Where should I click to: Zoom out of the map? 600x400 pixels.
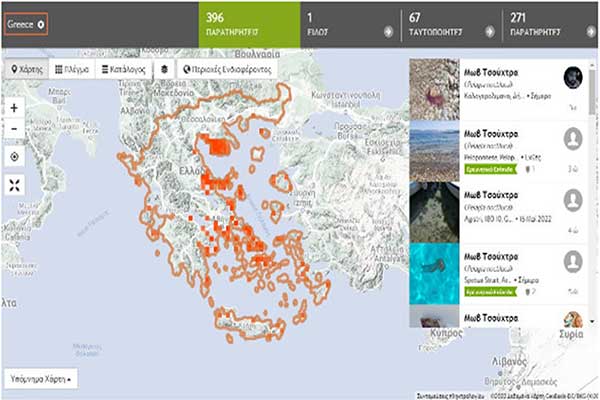(x=14, y=129)
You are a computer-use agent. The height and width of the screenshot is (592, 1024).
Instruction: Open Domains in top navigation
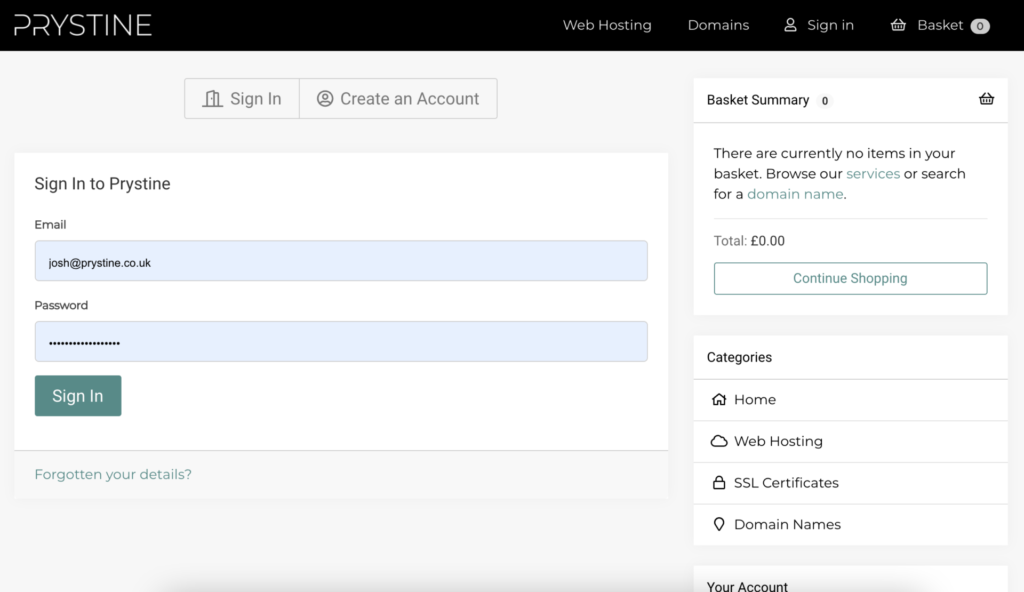click(718, 25)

#### WHAT YOU WILL DO:
Would you print all the entries again exactly, minus any pictures?

#### EXERCISE RESULT:
Where should I click to: Zoom out of the map? 600x400 pixels.
(x=14, y=129)
You are a computer-use agent. The height and width of the screenshot is (592, 1024).
Instruction: Open Domains in top navigation
click(718, 25)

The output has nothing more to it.